Step-by-Step Solution

Step 1: Define the Area Function

We are given that the area bounded by the curve $y = f(x)$, the x-axis, and the ordinates $x = \frac{\pi}{4}$ and $x = \beta > \frac{\pi}{4}$ is given by: $A(\beta) = \int_{\pi/4}^{\beta} f(x) dx = \beta \sin \beta + \frac{\pi}{4} \cos \beta + \sqrt{2} \beta$ Our goal is to find the value of $f\left(\frac{\pi}{2}\right)$.

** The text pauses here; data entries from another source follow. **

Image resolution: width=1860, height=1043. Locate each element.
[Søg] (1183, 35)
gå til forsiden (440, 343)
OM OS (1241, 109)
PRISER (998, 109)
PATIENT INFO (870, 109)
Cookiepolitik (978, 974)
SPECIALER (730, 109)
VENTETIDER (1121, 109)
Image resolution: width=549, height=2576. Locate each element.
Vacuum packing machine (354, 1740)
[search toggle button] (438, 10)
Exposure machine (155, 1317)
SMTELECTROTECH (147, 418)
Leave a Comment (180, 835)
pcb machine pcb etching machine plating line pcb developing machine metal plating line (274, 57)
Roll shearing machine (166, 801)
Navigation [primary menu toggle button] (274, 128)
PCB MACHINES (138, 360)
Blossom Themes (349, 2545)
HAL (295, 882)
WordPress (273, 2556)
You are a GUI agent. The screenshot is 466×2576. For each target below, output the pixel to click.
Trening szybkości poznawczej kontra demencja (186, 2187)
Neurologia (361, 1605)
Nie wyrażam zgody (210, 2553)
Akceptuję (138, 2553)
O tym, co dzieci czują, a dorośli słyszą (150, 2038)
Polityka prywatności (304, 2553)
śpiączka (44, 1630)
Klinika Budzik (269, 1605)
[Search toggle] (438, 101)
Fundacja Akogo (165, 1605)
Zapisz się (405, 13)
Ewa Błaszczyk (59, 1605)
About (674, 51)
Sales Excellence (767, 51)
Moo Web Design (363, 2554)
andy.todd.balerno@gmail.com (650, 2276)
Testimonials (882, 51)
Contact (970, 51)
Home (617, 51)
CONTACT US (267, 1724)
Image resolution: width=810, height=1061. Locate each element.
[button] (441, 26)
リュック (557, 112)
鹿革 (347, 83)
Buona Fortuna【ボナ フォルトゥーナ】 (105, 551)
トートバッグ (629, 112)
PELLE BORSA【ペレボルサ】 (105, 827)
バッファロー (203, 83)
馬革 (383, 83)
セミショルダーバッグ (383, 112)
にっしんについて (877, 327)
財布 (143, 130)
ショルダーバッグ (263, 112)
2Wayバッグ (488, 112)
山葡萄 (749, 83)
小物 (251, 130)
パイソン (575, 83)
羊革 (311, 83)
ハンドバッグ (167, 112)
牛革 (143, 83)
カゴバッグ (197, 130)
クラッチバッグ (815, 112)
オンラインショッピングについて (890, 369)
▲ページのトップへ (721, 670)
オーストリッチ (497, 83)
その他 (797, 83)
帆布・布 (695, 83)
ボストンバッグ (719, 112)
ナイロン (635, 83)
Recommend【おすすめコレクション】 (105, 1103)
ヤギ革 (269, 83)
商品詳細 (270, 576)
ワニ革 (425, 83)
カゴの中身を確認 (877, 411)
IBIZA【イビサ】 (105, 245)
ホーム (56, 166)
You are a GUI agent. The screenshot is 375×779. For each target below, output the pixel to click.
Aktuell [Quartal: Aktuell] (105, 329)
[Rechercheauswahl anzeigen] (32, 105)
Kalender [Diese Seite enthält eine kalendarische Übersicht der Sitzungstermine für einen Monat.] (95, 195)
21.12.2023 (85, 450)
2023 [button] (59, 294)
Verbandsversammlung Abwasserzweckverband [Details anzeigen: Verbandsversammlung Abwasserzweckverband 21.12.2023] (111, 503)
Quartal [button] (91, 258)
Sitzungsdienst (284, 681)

Step 2: Differentiate both sides with respect to $\beta$

We will use the Fundamental Theorem of Calculus (Part 1) or Leibniz rule (a special case where the lower bound is constant) on the left-hand side and standard differentiation on the right-hand side. Differentiating both sides of the equation with respect to $\beta$, we get: $\frac{d}{d\beta} \left[ \int_{\pi/4}^{\beta} f(x) dx \right] = \frac{d}{d\beta} \left[ \beta \sin \beta + \frac{\pi}{4} \cos \beta + \sqrt{2} \beta \right]$ Using the Fundamental Theorem of Calculus (or Leibniz Rule), the derivative of the integral on the left side is simply $f(\beta)$. On the right side, we differentiate term by term using the product rule for $\beta \sin \beta$: $f(\beta) = \frac{d}{d\beta} (\beta \sin \beta) + \frac{d}{d\beta} \left(\frac{\pi}{4} \cos \beta\right) + \frac{d}{d\beta} (\sqrt{2} \beta)$ $f(\beta) = (\sin \beta + \beta \cos \beta) + \left(-\frac{\pi}{4} \sin \beta\right) + \sqrt{2}$ Therefore, $f(\beta) = \sin \beta + \beta \cos \beta - \frac{\pi}{4} \sin \beta + \sqrt{2}$

Step 3: Substitute $\beta = \frac{\pi}{2}$

To find $f\left(\frac{\pi}{2}\right)$, we substitute $\beta = \frac{\pi}{2}$ into the expression for $f(\beta)$: $f\left(\frac{\pi}{2}\right) = \sin\left(\frac{\pi}{2}\right) + \frac{\pi}{2} \cos\left(\frac{\pi}{2}\right) - \frac{\pi}{4} \sin\left(\frac{\pi}{2}\right) + \sqrt{2}$ Since $\sin\left(\frac{\pi}{2}\right) = 1$ and $\cos\left(\frac{\pi}{2}\right) = 0$, we have: $f\left(\frac{\pi}{2}\right) = 1 + \frac{\pi}{2}(0) - \frac{\pi}{4}(1) + \sqrt{2}$ $f\left(\frac{\pi}{2}\right) = 1 - \frac{\pi}{4} + \sqrt{2}$ $f\left(\frac{\pi}{2}\right) = \left(1 - \frac{\pi}{4} + \sqrt{2}\right)$ $f\left(\frac{\pi}{2}\right) = \left(\frac{\pi}{4} + \sqrt{2} - 1\right)$

Common Mistakes & Tips

• Product Rule: Don't forget to apply the product rule when differentiating terms like $\beta \sin \beta$. A common mistake is to only differentiate one part of the product.
• Sign Errors: Pay close attention to signs when differentiating trigonometric functions. The derivative of $\cos x$ is $-\sin x$.
• Leibniz Rule: Recognize when to apply Leibniz's rule (or, more simply, the Fundamental Theorem of Calculus Part 1) when differentiating an integral with a variable limit.

Summary

We were given an expression for the area under a curve as a function of the upper limit of integration. To find the value of the function at a specific point, we differentiated the area function with respect to the upper limit using the Fundamental Theorem of Calculus (or Leibniz Rule). This allowed us to isolate the function $f(x)$ and then substitute the desired value, $\frac{\pi}{2}$, to obtain the final answer. The result is $f\left(\frac{\pi}{2}\right) = \left(1 - \frac{\pi}{4} + \sqrt{2}\right)$.

Final Answer

The final answer is \boxed{\left(1 - {\pi \over 4} + \sqrt 2 \right)}, which corresponds to option (D).